I get a lump in my throat.
I took this picture on January 9, 2013. I went out to one of my favorite remote spots to be alone and process what had just happened.
“DM” was a young man I knew pretty well. I had worked with him for a few years, had gone on TDY with him, and had roomed with him in Kandahar Afghanistan. He was a hard worker, loved the outdoors (we would spend hours looking at www.cabinporn.com on slow nights at work), was outgoing, friendly and just an all-around rock-solid person. He owned a really nice XJ, so we spent a lot of time BS-ing about all things Jeep. He had a big plan to move back to Montana, take a year off with the $30,000-ish he had saved up, then use his GI bill to get an engineering degree. Just before Christmas, he left the military. I saw him right before I went on leave to spend Christmas with family in Minnesota. He stopped by my house, we shot the shit, I helped him diagnose a steering issue on his XJ, we said our farewells, and that was that.
When I came back to Florida, I got an early morning call from another friend... a friend who only calls at that hour to deliver horrible news...
About a week after returning to his home state of Montana, DM went out into the woods and hanged himself. He was found by a hiker.

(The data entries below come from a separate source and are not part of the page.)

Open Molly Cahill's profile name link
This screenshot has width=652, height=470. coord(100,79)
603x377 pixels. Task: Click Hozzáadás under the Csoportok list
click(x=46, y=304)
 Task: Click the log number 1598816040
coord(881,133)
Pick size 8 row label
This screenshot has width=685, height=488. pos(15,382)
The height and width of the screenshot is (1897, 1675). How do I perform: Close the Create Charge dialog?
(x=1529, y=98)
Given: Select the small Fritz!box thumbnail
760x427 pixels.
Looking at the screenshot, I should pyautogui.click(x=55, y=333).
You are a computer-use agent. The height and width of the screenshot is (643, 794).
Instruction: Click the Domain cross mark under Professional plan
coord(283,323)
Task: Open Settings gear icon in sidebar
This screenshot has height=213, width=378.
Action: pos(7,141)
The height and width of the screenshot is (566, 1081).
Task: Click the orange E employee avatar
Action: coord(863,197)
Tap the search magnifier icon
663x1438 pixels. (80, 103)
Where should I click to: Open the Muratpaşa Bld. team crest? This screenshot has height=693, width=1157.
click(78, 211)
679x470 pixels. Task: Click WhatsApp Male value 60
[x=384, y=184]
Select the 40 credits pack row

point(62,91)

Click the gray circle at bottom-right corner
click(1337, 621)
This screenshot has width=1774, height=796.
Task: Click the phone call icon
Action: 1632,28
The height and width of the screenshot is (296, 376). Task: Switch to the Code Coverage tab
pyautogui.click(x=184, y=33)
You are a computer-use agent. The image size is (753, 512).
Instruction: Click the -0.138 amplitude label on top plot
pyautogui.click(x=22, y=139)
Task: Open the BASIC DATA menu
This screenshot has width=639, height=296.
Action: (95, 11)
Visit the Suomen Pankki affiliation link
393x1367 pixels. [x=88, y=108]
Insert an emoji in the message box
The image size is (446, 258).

He’s the reason I’ll never sell my Jeep, and he’s the reason I get PISSED OFF every time I have to take a bullshit suicide prevention training. Thinking back on the times I spent with him, there was never a single warning sign.
Folks, if you’re depressed and have thoughts of hurting yourself, GET HELP. It’s been said so many times... It’s incredible how a person can hide their demons and live with them seeming so normal for so long until it’s too late. Suicide rips a hole through the lives of everyone who cared about you even slightly. It leaves a stain on your memory... I can’t even remember my friend without so many unanswered questions coming back, and just getting angry about it all. Sadly , being a veteran, this is far from the only story I can tell of someone I cared about taking his own life— it’s just the one that sticks with me the most.
This is especially difficult today of all days. I spent my afternoon on a search party for a missing person. Another man who wears an Air Force uniform. He didn’t report to drill this weekend, his car was found not far from his house with his cell in it, and he hasn’t been heard from since Saturday. It’s all very uncharacteristic of him. I’m bracing for the worst, but I pray to God he’s found okay and soon.